→ **What you should do**
Scan the entries below. Return every line that includes "Select".

→ **Data for analysis**
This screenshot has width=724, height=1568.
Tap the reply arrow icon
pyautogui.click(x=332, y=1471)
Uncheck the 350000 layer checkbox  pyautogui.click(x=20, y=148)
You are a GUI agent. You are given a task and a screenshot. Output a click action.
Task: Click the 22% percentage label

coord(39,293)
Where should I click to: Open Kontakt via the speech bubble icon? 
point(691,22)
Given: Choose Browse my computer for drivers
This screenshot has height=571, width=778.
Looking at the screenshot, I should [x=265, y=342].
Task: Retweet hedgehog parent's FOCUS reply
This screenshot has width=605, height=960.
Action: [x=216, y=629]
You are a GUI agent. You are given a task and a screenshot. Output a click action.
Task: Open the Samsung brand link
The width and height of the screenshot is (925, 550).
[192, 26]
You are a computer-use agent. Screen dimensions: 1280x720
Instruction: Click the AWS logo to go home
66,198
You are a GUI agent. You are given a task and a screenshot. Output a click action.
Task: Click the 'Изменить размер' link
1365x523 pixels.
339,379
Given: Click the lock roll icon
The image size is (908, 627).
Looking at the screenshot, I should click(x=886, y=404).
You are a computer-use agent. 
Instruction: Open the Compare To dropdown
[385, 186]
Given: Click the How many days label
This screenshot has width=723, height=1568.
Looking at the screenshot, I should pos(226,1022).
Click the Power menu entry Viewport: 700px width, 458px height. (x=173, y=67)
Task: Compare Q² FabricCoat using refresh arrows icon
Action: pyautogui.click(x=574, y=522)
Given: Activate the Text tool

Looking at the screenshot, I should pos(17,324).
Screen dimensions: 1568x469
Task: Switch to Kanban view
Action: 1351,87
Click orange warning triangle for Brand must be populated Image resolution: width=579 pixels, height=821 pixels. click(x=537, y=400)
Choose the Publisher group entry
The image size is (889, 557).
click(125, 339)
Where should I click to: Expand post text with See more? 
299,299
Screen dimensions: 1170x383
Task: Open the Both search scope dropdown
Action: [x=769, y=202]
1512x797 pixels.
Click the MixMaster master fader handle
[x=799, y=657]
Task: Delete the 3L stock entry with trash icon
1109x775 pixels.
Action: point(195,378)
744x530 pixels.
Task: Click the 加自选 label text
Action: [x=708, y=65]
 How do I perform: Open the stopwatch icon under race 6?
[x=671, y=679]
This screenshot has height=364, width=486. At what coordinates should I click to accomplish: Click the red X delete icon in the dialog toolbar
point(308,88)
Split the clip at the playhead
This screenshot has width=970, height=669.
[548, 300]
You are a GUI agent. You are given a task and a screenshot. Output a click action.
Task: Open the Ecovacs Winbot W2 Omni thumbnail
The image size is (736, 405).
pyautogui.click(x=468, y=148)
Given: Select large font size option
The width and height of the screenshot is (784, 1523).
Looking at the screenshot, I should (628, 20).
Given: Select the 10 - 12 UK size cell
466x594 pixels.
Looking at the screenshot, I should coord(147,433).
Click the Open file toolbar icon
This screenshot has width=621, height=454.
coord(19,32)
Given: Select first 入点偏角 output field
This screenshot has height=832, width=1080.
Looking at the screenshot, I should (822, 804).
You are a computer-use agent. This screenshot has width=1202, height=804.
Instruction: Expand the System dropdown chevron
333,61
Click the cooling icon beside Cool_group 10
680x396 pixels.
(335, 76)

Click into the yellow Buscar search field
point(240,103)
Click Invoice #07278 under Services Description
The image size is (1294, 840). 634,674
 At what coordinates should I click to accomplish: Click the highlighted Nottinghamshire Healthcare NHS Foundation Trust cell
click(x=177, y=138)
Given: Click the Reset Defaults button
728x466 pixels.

→ **Answer to this task**
Given: Select large font size option
Given: Select the 10 - 12 UK size cell
Given: Select first 入点偏角 output field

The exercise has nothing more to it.